Com quebras na ordem dos 25% na queijaria “Os Lobos” desde o inicio da pandemia, Mariana Vaz Pato não cedeu, ainda assim, à “tentação” de muitos de baixar preços. “Os produtores como não conseguem chegar ao consumidor final, vêm-se a braços com muito stock e a grande tentação é vender ao desbarato”. Ora , “o queijo Serra da Estrela nunca pode ser um queijo barato, porque tem muita regulação, muito controlo e o leite é mais caro que o leite produzido por outras ovelhas, é um queijo com muita mão de obra”, considera.
Acrescenta que a grande batalha deste setor tem de continuar a ser pela valorização do queijo Serra da Estrela no mercado. “Temos de encarar que o que temos aqui são pedras preciosas que demoraram tempo a lapidar e como tal, têm que ser bem pagas”, afirma a produtora, comparando o trabalho de uma queijeira a uma “pequena cientista” que vai “afinando tudo” para “chegar à combinação ideal para produzir o melhor queijo”. O problema, adianta, é que “esta dedicação e inteligência não são correspondidas em termos salariais” e isto faz desistir “muitos” que têm optado por vender as suas pequenas queijarias a grandes grupos económicos ou simplesmente têm fechado a actividade.

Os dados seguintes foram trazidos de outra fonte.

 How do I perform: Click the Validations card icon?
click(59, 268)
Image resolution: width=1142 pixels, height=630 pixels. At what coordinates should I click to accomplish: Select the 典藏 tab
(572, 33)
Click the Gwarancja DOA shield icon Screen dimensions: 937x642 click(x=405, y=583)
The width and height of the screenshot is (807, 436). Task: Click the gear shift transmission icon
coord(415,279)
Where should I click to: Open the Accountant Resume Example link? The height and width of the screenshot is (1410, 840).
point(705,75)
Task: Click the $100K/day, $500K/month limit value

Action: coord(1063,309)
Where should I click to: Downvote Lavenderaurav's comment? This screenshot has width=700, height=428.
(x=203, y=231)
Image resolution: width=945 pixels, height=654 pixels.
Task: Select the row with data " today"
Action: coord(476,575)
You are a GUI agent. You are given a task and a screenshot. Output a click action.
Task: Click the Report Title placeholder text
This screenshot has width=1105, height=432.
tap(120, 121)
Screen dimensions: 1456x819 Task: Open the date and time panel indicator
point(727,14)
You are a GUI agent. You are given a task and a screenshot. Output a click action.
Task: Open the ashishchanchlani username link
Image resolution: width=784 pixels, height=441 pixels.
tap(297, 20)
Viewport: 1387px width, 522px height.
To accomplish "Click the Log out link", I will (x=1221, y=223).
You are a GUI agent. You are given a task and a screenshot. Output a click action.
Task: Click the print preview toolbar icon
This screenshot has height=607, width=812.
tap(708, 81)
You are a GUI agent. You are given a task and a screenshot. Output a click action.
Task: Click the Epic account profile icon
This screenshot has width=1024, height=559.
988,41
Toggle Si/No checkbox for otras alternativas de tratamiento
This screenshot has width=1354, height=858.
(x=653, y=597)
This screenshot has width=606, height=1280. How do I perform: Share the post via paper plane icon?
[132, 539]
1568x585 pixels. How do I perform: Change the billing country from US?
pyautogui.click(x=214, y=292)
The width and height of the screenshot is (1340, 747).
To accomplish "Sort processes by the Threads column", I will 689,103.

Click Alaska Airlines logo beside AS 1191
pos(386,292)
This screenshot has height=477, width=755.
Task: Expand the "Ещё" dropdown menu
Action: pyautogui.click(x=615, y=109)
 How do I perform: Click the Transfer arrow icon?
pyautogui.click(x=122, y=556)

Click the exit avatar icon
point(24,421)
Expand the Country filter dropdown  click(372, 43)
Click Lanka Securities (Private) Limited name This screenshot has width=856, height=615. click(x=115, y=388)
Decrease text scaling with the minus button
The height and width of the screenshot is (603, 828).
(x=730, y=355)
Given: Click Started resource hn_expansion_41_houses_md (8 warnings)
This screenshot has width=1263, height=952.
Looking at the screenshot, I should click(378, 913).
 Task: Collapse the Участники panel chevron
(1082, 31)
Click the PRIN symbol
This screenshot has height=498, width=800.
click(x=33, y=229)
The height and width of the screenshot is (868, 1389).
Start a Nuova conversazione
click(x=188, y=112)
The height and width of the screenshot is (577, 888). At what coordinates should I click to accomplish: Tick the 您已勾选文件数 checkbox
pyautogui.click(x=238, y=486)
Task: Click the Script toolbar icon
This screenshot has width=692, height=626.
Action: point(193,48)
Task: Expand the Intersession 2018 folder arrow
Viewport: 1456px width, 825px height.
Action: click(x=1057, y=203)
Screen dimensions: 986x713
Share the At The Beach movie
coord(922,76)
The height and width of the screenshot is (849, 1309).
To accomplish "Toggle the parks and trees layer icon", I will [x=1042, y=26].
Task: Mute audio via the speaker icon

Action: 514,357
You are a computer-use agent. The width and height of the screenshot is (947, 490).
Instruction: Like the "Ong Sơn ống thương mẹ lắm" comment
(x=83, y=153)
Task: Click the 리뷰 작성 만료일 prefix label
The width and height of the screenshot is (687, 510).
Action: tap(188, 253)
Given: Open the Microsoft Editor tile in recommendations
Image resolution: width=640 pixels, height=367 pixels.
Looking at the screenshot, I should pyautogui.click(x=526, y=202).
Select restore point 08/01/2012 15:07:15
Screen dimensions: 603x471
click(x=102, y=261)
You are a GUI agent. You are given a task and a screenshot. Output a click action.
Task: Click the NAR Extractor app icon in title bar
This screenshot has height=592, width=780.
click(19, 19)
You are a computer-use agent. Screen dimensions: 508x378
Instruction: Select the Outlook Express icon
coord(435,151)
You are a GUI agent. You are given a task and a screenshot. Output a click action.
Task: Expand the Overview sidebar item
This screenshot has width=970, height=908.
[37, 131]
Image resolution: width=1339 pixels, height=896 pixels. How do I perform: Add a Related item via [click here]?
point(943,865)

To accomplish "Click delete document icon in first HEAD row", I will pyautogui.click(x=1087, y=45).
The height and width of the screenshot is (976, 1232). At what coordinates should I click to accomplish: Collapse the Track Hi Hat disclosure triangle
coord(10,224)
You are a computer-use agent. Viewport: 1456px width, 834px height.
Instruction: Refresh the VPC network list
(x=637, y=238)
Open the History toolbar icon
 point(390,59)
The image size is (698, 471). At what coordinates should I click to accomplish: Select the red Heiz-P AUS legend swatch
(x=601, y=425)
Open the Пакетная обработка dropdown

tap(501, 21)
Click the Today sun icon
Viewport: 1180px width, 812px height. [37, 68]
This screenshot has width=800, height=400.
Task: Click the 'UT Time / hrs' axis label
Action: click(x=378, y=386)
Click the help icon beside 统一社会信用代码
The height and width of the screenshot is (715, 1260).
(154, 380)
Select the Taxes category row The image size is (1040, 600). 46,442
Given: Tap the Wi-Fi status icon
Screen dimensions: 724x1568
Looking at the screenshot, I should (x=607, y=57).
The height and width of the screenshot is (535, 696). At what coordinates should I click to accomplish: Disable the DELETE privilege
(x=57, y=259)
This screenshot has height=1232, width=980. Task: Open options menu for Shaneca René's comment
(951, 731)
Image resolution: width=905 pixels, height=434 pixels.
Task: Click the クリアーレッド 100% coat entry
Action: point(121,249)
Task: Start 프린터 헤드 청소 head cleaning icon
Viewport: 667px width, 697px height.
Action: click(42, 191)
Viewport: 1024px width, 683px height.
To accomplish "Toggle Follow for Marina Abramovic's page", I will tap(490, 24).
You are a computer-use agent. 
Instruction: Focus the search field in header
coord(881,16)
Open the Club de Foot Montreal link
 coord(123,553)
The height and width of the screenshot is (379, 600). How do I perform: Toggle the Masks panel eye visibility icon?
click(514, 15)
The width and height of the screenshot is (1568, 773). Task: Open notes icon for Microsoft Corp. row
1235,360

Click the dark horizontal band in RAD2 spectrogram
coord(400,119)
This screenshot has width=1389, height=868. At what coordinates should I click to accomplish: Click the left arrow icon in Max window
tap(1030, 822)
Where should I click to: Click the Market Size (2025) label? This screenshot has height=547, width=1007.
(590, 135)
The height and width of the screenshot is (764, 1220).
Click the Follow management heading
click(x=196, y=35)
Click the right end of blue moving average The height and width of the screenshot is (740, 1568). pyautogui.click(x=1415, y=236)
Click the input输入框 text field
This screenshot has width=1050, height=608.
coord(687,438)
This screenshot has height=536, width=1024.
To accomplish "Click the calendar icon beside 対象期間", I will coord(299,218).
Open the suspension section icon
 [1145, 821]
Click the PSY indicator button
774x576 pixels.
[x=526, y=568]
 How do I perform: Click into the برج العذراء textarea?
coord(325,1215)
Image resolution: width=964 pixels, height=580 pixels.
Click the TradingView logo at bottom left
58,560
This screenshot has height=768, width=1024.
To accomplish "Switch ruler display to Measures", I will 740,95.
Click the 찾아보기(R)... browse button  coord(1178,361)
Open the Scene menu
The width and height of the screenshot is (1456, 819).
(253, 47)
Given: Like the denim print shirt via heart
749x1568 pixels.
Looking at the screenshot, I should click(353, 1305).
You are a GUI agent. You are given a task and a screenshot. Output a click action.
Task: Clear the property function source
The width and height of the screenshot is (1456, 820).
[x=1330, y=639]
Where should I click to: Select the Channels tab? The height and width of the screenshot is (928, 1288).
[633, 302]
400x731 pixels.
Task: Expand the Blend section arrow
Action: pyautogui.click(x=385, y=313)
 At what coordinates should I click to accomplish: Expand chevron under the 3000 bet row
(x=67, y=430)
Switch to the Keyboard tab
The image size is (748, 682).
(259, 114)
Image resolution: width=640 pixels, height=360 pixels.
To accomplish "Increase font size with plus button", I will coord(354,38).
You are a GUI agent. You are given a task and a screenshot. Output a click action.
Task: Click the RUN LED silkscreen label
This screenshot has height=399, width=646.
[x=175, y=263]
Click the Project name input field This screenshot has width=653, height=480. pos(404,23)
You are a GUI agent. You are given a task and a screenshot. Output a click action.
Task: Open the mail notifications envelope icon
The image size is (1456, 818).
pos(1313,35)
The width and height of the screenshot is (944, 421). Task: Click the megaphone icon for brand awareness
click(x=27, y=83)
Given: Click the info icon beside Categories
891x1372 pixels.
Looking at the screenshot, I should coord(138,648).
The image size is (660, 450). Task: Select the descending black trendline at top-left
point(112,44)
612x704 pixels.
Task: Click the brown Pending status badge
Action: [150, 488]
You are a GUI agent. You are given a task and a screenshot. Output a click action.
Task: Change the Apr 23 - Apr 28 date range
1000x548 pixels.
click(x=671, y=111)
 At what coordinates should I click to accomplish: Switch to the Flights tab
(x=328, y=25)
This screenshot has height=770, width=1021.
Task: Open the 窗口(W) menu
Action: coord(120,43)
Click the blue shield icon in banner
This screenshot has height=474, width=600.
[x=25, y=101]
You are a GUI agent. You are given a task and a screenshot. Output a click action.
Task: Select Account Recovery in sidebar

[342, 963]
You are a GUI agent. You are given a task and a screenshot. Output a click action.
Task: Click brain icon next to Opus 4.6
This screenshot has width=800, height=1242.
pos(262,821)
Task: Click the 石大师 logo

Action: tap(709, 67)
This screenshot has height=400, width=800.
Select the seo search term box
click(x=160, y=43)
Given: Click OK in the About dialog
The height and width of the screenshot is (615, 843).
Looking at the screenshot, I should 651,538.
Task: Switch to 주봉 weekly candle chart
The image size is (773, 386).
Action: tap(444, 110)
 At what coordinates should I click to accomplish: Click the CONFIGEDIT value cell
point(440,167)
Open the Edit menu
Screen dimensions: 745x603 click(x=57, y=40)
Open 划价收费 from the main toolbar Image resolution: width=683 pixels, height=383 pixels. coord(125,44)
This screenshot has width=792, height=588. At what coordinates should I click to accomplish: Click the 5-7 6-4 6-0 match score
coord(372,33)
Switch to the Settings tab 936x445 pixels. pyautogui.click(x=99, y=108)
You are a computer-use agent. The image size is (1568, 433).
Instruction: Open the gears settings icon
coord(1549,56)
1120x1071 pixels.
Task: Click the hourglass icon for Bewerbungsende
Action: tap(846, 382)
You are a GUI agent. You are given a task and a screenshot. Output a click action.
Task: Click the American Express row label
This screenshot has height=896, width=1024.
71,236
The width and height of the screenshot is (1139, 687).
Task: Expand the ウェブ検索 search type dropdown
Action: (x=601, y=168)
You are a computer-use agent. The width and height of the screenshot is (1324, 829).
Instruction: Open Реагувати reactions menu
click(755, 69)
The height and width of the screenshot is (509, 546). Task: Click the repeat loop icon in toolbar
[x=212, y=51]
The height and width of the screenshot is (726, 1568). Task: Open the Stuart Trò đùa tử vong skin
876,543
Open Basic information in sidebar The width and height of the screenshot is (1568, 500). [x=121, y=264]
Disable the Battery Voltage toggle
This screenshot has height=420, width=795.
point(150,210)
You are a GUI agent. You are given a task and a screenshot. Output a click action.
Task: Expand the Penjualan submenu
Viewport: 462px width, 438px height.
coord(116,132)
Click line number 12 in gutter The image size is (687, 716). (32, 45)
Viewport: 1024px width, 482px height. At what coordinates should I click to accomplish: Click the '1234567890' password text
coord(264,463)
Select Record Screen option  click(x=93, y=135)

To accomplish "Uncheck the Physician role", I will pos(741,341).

“Se o queijo vai continuar a existir na indústria, obviamente que vai, agora se é o mesmo queijo feito à mão, que se faz nas pequenas queijarias, isso é que eu já ponho as minhas dúvidas, é difícil não haver tentações quando se mistura a produção de queijo certificado, com queijo industrial”, perspetiva Mariana Vaz Pato que destaca, todavia, a resiliência ainda de muitos pastores e queijeiras que, apesar de todas as dificuldades, “não conseguem desistir” de fazer o melhor queijo do mundo e de “levar este produto de excelência à mesa de portugueses e de muitos outros”.
“São receitas que são nossas, são únicas, que falam de nós, que traduzem Portugal”, atenta a economista que sem o maior” banho de otimismo” que era a Feira do Queijo de Oliveira do Hospital, nesta altura do ano, aposta agora na presença na maior feira/festa on line do queijo Serra da Estrela a partir do concelho oliveirense, para animar as vendas da queijaria, em tempo de crise pandémica.